* [Problem statement]:
Transcribe all of the records precisely as they are presented.

Stored entries
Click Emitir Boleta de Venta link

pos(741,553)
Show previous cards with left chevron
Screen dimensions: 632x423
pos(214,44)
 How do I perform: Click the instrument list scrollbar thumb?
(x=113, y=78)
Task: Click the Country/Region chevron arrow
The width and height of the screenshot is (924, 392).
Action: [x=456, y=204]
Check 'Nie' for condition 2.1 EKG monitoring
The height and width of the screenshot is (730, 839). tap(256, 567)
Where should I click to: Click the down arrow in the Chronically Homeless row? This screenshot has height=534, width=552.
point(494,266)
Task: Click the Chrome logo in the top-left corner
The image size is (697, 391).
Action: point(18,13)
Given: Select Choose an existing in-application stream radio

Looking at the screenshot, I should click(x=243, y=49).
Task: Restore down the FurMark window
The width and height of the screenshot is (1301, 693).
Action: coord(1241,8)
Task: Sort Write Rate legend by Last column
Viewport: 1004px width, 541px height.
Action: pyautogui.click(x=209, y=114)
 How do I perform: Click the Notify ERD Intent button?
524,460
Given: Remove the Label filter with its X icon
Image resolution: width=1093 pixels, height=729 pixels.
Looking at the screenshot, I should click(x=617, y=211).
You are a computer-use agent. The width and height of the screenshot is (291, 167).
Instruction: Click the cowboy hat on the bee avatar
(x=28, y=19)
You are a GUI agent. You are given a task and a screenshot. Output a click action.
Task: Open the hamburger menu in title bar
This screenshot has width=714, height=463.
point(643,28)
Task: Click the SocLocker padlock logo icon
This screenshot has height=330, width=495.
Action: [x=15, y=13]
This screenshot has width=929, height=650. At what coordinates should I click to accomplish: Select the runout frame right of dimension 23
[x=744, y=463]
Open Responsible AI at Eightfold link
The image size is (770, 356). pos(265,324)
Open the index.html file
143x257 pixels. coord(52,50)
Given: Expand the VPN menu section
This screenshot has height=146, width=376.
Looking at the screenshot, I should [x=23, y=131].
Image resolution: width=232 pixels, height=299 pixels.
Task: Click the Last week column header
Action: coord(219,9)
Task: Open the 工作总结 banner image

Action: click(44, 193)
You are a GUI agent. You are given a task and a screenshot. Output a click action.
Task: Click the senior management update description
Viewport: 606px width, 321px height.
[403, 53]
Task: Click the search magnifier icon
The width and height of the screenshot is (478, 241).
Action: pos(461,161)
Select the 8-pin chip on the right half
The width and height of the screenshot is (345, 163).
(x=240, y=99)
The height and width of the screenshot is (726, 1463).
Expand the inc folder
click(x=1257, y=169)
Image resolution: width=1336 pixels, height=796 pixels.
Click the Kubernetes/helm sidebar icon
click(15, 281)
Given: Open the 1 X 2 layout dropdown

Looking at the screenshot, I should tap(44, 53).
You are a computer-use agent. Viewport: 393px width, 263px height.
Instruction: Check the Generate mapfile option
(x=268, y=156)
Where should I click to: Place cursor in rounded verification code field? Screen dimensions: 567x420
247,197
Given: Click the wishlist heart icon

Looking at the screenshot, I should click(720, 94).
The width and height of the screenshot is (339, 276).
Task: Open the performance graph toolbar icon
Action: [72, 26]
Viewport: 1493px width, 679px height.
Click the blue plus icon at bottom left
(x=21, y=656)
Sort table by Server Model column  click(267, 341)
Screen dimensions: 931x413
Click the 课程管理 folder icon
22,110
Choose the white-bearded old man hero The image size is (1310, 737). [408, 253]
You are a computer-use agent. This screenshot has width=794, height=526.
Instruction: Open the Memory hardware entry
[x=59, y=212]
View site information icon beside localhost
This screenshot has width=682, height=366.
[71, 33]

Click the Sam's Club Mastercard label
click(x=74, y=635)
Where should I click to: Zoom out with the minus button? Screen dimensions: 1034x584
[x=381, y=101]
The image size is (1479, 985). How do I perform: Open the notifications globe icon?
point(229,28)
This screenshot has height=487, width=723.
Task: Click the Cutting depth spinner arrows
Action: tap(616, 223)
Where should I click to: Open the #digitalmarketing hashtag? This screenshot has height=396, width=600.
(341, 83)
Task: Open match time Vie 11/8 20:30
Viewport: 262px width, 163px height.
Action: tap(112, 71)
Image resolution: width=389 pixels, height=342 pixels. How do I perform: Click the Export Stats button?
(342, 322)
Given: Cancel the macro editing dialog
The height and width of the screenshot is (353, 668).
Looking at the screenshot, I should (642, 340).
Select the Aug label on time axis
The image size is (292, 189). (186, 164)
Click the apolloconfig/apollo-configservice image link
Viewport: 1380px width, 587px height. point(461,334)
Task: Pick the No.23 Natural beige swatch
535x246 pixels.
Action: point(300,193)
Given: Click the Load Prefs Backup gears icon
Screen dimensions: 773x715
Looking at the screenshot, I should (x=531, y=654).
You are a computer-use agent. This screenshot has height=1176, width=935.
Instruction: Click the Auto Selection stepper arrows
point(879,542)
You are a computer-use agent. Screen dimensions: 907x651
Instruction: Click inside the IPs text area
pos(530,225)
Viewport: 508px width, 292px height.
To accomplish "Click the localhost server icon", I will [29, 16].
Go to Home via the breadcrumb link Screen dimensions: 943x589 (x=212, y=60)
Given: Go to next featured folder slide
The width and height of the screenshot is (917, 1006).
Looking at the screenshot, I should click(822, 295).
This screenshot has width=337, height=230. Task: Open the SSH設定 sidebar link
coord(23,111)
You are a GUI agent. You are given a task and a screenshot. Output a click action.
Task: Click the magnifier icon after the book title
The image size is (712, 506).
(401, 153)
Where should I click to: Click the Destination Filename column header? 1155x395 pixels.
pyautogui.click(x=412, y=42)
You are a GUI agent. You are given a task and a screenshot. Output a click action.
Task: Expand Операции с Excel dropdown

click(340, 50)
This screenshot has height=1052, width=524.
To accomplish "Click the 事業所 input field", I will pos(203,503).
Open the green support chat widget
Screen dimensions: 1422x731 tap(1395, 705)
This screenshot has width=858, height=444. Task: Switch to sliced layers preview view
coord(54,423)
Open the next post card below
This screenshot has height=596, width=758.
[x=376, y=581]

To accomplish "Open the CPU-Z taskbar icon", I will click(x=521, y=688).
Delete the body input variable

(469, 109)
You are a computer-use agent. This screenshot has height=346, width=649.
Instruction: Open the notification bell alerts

* [Expected answer]:
Click Emitir Boleta de Venta link

pos(741,553)
Show previous cards with left chevron
Screen dimensions: 632x423
pos(214,44)
 How do I perform: Click the instrument list scrollbar thumb?
(x=113, y=78)
Task: Click the Country/Region chevron arrow
The width and height of the screenshot is (924, 392).
Action: [x=456, y=204]
Check 'Nie' for condition 2.1 EKG monitoring
The height and width of the screenshot is (730, 839). tap(256, 567)
Where should I click to: Click the down arrow in the Chronically Homeless row? This screenshot has height=534, width=552.
point(494,266)
Task: Click the Chrome logo in the top-left corner
The image size is (697, 391).
Action: point(18,13)
Given: Select Choose an existing in-application stream radio

Looking at the screenshot, I should click(x=243, y=49).
Task: Restore down the FurMark window
The width and height of the screenshot is (1301, 693).
Action: coord(1241,8)
Task: Sort Write Rate legend by Last column
Viewport: 1004px width, 541px height.
Action: pyautogui.click(x=209, y=114)
 How do I perform: Click the Notify ERD Intent button?
524,460
Given: Remove the Label filter with its X icon
Image resolution: width=1093 pixels, height=729 pixels.
Looking at the screenshot, I should click(x=617, y=211).
You are a computer-use agent. The width and height of the screenshot is (291, 167).
Instruction: Click the cowboy hat on the bee avatar
(x=28, y=19)
You are a GUI agent. You are given a task and a screenshot. Output a click action.
Task: Open the hamburger menu in title bar
This screenshot has width=714, height=463.
point(643,28)
Task: Click the SocLocker padlock logo icon
This screenshot has height=330, width=495.
Action: [x=15, y=13]
This screenshot has width=929, height=650. At what coordinates should I click to accomplish: Select the runout frame right of dimension 23
[x=744, y=463]
Open Responsible AI at Eightfold link
The image size is (770, 356). pos(265,324)
Open the index.html file
143x257 pixels. coord(52,50)
Given: Expand the VPN menu section
This screenshot has height=146, width=376.
Looking at the screenshot, I should [x=23, y=131].
Image resolution: width=232 pixels, height=299 pixels.
Task: Click the Last week column header
Action: coord(219,9)
Task: Open the 工作总结 banner image

Action: click(44, 193)
You are a GUI agent. You are given a task and a screenshot. Output a click action.
Task: Click the senior management update description
Viewport: 606px width, 321px height.
[403, 53]
Task: Click the search magnifier icon
The width and height of the screenshot is (478, 241).
Action: pos(461,161)
Select the 8-pin chip on the right half
The width and height of the screenshot is (345, 163).
(x=240, y=99)
The height and width of the screenshot is (726, 1463).
Expand the inc folder
click(x=1257, y=169)
Image resolution: width=1336 pixels, height=796 pixels.
Click the Kubernetes/helm sidebar icon
click(15, 281)
Given: Open the 1 X 2 layout dropdown

Looking at the screenshot, I should tap(44, 53).
You are a computer-use agent. Viewport: 393px width, 263px height.
Instruction: Check the Generate mapfile option
(x=268, y=156)
Where should I click to: Place cursor in rounded verification code field? Screen dimensions: 567x420
247,197
Given: Click the wishlist heart icon

Looking at the screenshot, I should click(720, 94).
The width and height of the screenshot is (339, 276).
Task: Open the performance graph toolbar icon
Action: [72, 26]
Viewport: 1493px width, 679px height.
Click the blue plus icon at bottom left
(x=21, y=656)
Sort table by Server Model column  click(267, 341)
Screen dimensions: 931x413
Click the 课程管理 folder icon
22,110
Choose the white-bearded old man hero The image size is (1310, 737). [408, 253]
You are a computer-use agent. This screenshot has width=794, height=526.
Instruction: Open the Memory hardware entry
[x=59, y=212]
View site information icon beside localhost
This screenshot has width=682, height=366.
[71, 33]

Click the Sam's Club Mastercard label
click(x=74, y=635)
Where should I click to: Zoom out with the minus button? Screen dimensions: 1034x584
[x=381, y=101]
The image size is (1479, 985). How do I perform: Open the notifications globe icon?
point(229,28)
This screenshot has height=487, width=723.
Task: Click the Cutting depth spinner arrows
Action: tap(616, 223)
Where should I click to: Open the #digitalmarketing hashtag? This screenshot has height=396, width=600.
(341, 83)
Task: Open match time Vie 11/8 20:30
Viewport: 262px width, 163px height.
Action: tap(112, 71)
Image resolution: width=389 pixels, height=342 pixels. How do I perform: Click the Export Stats button?
(342, 322)
Given: Cancel the macro editing dialog
The height and width of the screenshot is (353, 668).
Looking at the screenshot, I should (642, 340).
Select the Aug label on time axis
The image size is (292, 189). (186, 164)
Click the apolloconfig/apollo-configservice image link
Viewport: 1380px width, 587px height. point(461,334)
Task: Pick the No.23 Natural beige swatch
535x246 pixels.
Action: point(300,193)
Given: Click the Load Prefs Backup gears icon
Screen dimensions: 773x715
Looking at the screenshot, I should (x=531, y=654).
You are a computer-use agent. This screenshot has height=1176, width=935.
Instruction: Click the Auto Selection stepper arrows
point(879,542)
You are a computer-use agent. Screen dimensions: 907x651
Instruction: Click inside the IPs text area
pos(530,225)
Viewport: 508px width, 292px height.
To accomplish "Click the localhost server icon", I will [29, 16].
Go to Home via the breadcrumb link Screen dimensions: 943x589 (x=212, y=60)
Given: Go to next featured folder slide
The width and height of the screenshot is (917, 1006).
Looking at the screenshot, I should click(822, 295).
This screenshot has width=337, height=230. Task: Open the SSH設定 sidebar link
coord(23,111)
You are a GUI agent. You are given a task and a screenshot. Output a click action.
Task: Click the magnifier icon after the book title
The image size is (712, 506).
(401, 153)
Where should I click to: Click the Destination Filename column header? 1155x395 pixels.
pyautogui.click(x=412, y=42)
You are a GUI agent. You are given a task and a screenshot. Output a click action.
Task: Expand Операции с Excel dropdown

click(340, 50)
This screenshot has height=1052, width=524.
To accomplish "Click the 事業所 input field", I will pos(203,503).
Open the green support chat widget
Screen dimensions: 1422x731 tap(1395, 705)
This screenshot has width=858, height=444. Task: Switch to sliced layers preview view
coord(54,423)
Open the next post card below
This screenshot has height=596, width=758.
[x=376, y=581]

To accomplish "Open the CPU-Z taskbar icon", I will click(x=521, y=688).
Delete the body input variable

(469, 109)
You are a computer-use agent. This screenshot has height=346, width=649.
Instruction: Open the notification bell alerts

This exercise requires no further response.